A l’occasion des journées de redevabilité parlementaire, session spéciale de lancement tenue à Bobo-Dioulasso du 1er au 4 juillet dernier, le public de participants a eu droit à bien d’interventions intéressantes. Une des plus captivantes et des plus applaudies aura été celle de Mélégué Traoré, cet intellectuel et traditionnaliste africain convaincu, ancien ministre et ancien président de l’Assemblée nationale. Un homme au parcours brillant et inspirant, qu’on ne se lasse pas d’écouter parler. Il a livré cette adresse le vendredi 2 juillet 2021 dans la salle de conférence bondée de la Maison de la Culture Anselme Titianma Sanon.

Informations fournies »
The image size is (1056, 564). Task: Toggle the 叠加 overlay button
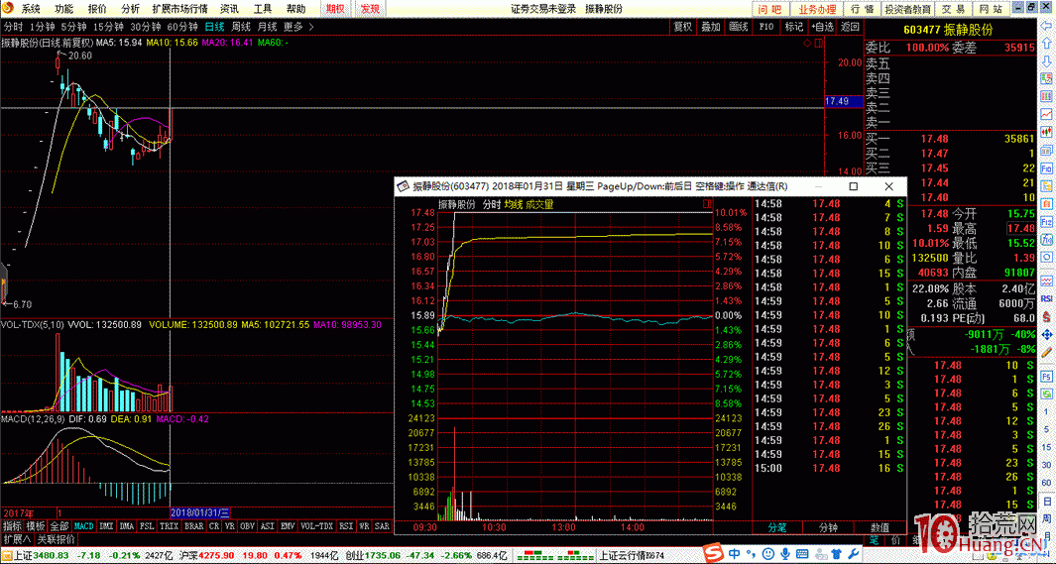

* * *

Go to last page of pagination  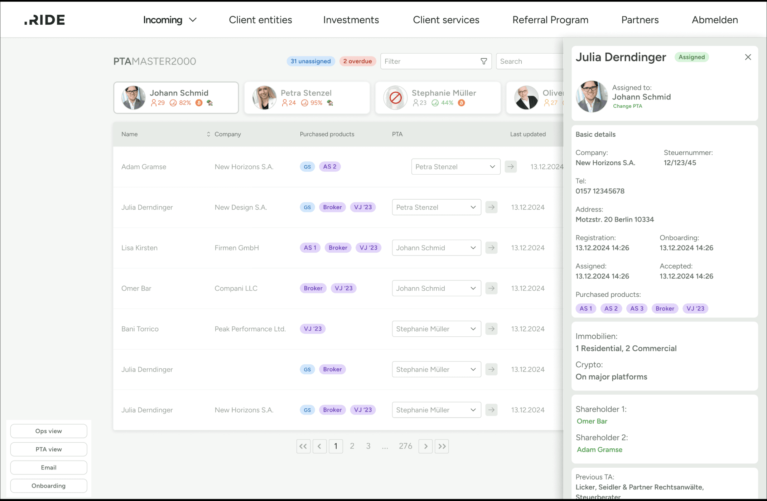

...

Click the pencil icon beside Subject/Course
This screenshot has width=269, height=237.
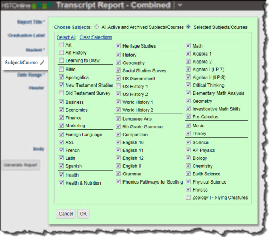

Consigne »
Recopiez le passage du texte fourni qui va de « A l’occasion des » à « Anselme Titianma Sanon. ».

Réponse rédigée »
A l’occasion des journées de redevabilité parlementaire, session spéciale de lancement tenue à Bobo-Dioulasso du 1er au 4 juillet dernier, le public de participants a eu droit à bien d’interventions intéressantes. Une des plus captivantes et des plus applaudies aura été celle de Mélégué Traoré, cet intellectuel et traditionnaliste africain convaincu, ancien ministre et ancien président de l’Assemblée nationale. Un homme au parcours brillant et inspirant, qu’on ne se lasse pas d’écouter parler. Il a livré cette adresse le vendredi 2 juillet 2021 dans la salle de conférence bondée de la Maison de la Culture Anselme Titianma Sanon.